Entries taken from a collection:
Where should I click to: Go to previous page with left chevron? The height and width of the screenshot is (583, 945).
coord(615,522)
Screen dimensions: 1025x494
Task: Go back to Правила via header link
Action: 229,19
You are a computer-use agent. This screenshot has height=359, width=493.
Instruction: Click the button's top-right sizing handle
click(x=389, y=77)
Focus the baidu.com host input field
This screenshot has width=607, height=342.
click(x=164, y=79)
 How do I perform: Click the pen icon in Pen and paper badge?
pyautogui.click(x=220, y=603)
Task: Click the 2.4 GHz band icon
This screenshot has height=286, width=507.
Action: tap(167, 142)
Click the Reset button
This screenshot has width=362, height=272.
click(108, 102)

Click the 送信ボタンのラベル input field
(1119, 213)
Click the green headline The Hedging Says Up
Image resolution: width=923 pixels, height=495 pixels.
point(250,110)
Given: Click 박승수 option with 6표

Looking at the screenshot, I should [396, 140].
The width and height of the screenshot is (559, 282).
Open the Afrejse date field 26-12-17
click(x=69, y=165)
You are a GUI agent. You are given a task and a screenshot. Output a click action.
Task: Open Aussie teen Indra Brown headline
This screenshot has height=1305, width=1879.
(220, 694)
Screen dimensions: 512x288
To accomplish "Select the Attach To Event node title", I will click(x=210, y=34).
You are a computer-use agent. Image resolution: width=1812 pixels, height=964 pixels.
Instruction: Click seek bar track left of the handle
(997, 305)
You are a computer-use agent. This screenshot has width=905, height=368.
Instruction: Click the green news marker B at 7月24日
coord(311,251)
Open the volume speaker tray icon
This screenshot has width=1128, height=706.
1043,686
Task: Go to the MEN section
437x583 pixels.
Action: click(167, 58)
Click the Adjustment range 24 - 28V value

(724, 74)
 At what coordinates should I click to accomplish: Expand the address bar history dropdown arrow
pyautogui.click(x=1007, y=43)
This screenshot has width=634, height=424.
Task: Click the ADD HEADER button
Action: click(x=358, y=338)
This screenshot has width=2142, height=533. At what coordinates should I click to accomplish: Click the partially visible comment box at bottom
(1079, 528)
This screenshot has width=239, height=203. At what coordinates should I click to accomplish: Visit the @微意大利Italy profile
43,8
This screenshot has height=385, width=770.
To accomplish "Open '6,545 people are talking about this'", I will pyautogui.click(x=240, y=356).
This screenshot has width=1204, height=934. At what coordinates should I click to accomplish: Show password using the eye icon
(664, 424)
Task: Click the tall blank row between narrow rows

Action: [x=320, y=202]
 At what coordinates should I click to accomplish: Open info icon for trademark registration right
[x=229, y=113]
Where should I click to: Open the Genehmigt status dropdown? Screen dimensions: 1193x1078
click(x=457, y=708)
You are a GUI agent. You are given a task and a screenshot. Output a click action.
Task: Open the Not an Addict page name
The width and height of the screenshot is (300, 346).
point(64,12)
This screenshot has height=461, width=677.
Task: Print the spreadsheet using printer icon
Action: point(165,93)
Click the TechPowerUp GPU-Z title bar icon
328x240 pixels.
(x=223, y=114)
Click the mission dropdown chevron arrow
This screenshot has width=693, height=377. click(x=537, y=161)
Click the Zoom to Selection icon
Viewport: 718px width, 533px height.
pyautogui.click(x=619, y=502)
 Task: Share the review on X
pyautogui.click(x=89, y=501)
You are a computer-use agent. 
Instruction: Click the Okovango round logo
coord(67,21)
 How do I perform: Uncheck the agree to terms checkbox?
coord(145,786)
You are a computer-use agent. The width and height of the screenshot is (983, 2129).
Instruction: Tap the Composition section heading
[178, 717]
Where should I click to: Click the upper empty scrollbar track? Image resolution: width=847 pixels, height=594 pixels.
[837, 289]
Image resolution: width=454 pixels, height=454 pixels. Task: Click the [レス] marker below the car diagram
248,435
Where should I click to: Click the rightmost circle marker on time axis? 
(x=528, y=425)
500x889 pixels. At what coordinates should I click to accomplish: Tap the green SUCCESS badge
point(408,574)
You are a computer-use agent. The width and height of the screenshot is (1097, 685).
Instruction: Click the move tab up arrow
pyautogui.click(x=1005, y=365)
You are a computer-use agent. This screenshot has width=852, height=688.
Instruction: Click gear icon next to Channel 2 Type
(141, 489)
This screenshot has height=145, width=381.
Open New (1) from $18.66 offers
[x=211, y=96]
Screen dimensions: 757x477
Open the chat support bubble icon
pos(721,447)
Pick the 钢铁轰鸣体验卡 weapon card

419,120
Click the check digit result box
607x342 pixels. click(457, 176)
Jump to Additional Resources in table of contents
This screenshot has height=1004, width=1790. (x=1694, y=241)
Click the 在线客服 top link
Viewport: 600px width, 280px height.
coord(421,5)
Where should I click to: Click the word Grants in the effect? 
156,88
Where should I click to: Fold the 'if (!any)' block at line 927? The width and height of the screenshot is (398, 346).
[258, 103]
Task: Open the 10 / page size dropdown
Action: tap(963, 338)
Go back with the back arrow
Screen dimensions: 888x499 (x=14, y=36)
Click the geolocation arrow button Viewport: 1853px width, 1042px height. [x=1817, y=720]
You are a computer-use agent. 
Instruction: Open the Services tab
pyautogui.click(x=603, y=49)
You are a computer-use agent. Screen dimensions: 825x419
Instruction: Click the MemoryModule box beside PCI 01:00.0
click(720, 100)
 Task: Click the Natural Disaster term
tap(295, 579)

WHAT YOU ARE ASKED TO DO: What you give back must be the stretch above, starting at the line with "The width and height of the screenshot is (300, 346)." and ending at the line with "Click the Zoom to Selection icon", copied exactly.

EXERCISE RESPONSE:
The width and height of the screenshot is (300, 346).
point(64,12)
This screenshot has height=461, width=677.
Task: Print the spreadsheet using printer icon
Action: point(165,93)
Click the TechPowerUp GPU-Z title bar icon
328x240 pixels.
(x=223, y=114)
Click the mission dropdown chevron arrow
This screenshot has width=693, height=377. click(x=537, y=161)
Click the Zoom to Selection icon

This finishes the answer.